According to a recent article in the Courier-Journal, the Louisville Metro Government, the Louisville Water Co., and the Metropolitan Sewer District are paying legal rates for their public bonds that are six to nine times higher than the state’s more competitive rates. This is another strike against the government, which recently had been criticized in audits for legal fees.
Instead of using a bidding process, or a reverse auction which has become more popular, the aforementioned organizations relied on their own finance and legal staff to select and negotiate with firms. According to the report, the State of Kentucky, which borrowed $3.7 billion since 2009, only paid $594,218 in legal fees. Compare this with the MSD, which only borrowed $1.1 billion since 2006 (less than a third of the state borrowed amount) at a rate 6x the amount of the state rate, and paid $1.6 million in legal fees (almost 3 times the amount the state has paid).
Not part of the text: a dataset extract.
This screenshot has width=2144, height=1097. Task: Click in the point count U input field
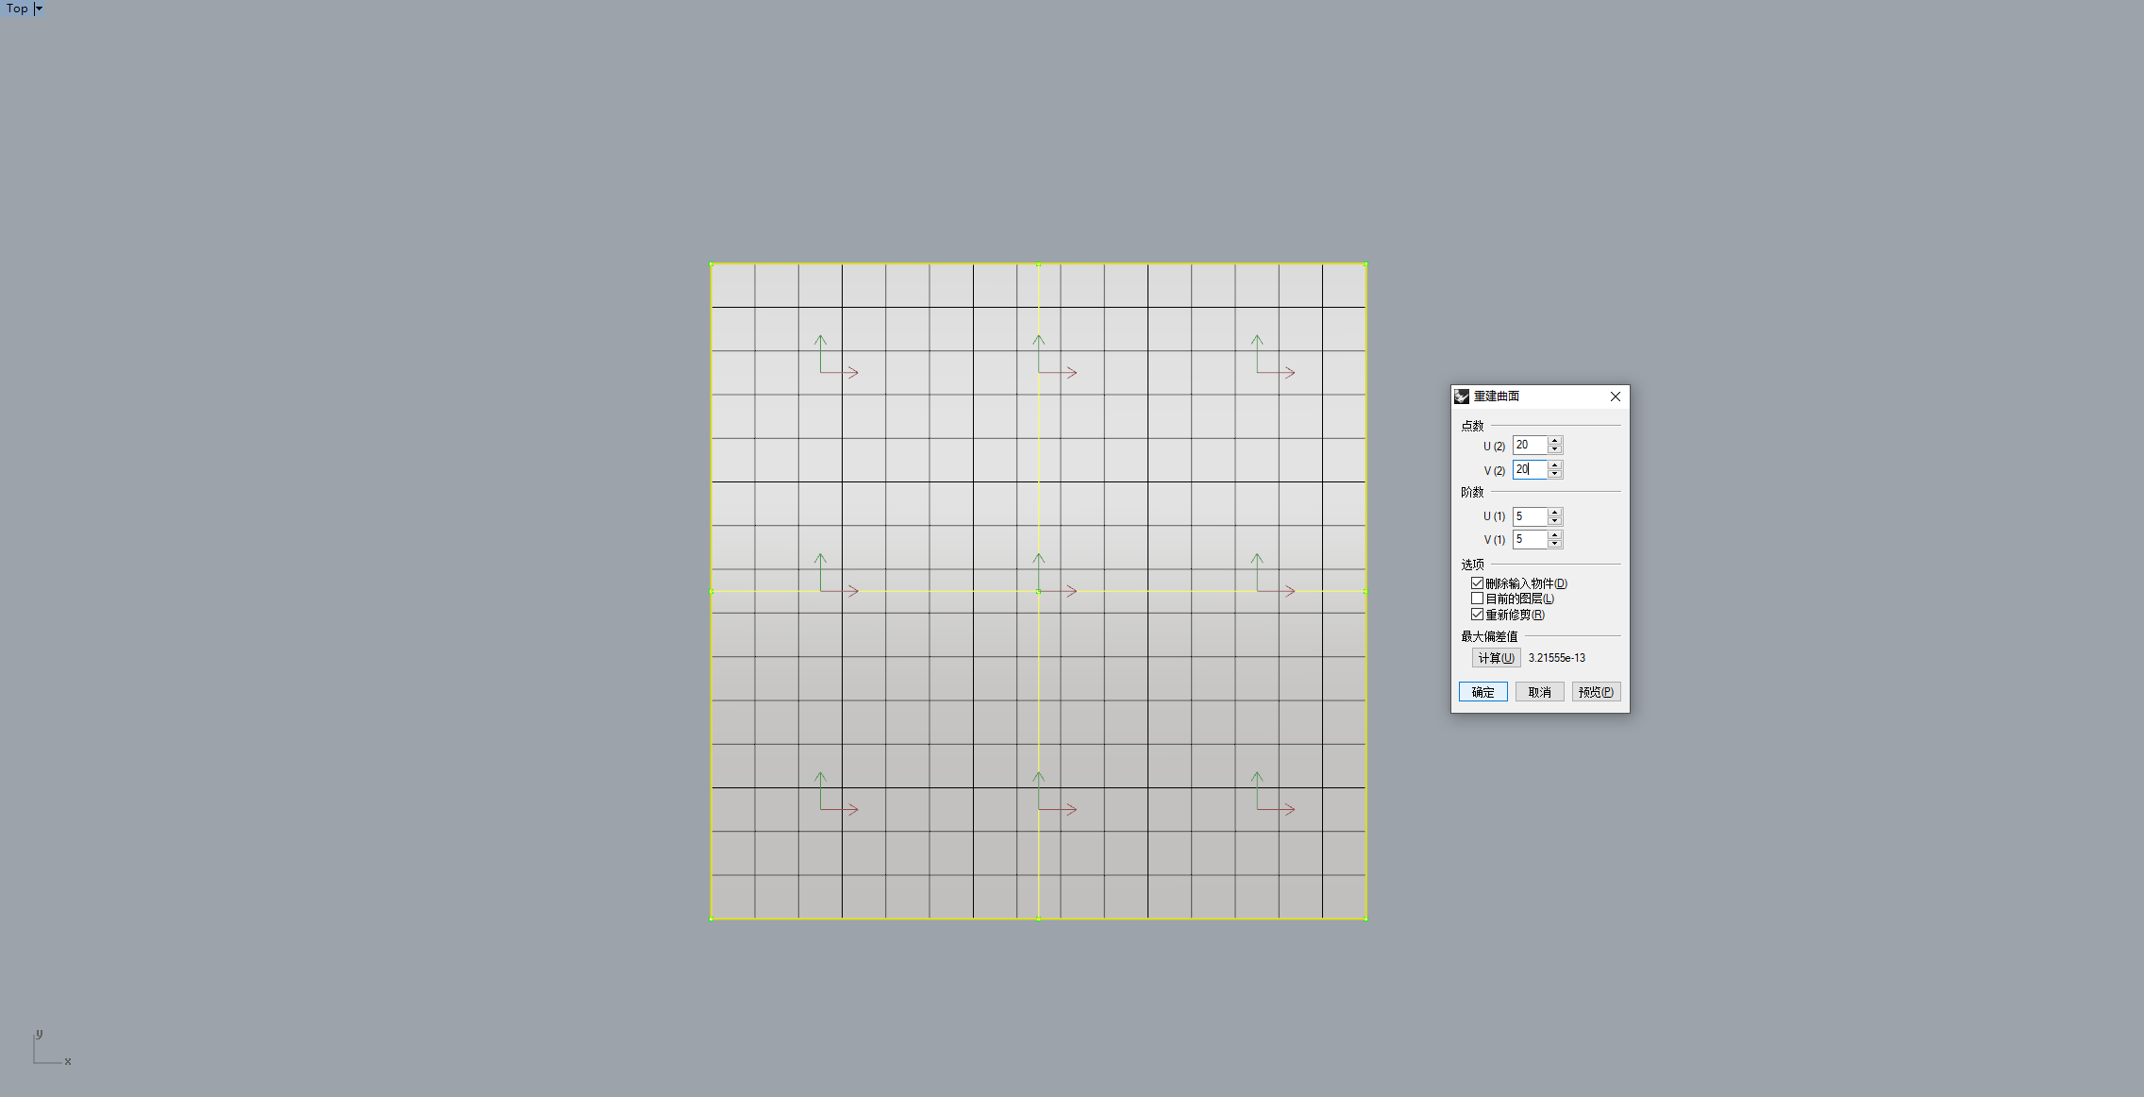1530,445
The law firm that is at the center of this controversy is the Zielke Law Firm. That is the same firm that allegedly has billed the MSD for 5 million dollars worth of services and was criticized in a prior audit. The district continues to maintain that this is saving money in the long term.
“The MSD board chooses … to maintain a long-term relationship with our co-bond counsel and our financial adviser, who have years of working together as a team to produce excellent financial results for our customers,” MSD senior engineer Brian Bingham said in a written statement. “The same results would not have been possible if MSD replaced its bond counsel each time another law firm submitted an artificially low bid to do the work, but then needed years to learn what the existing bond team already knows about MSD.”
MSD chairman Arnold Celentano did indicate that changes would be forthcoming depending on the review of the state auditor. The State indicates that they maintain a list of qualified firms and put out RFPs (Requests for Proposals) whenever they are issuing bonds. Furthermore, cost is not the only factor, but the competition that it creates has driven down costs in the long term.
For now, taxpayers and the district must wait until recommendations are made by the state auditor.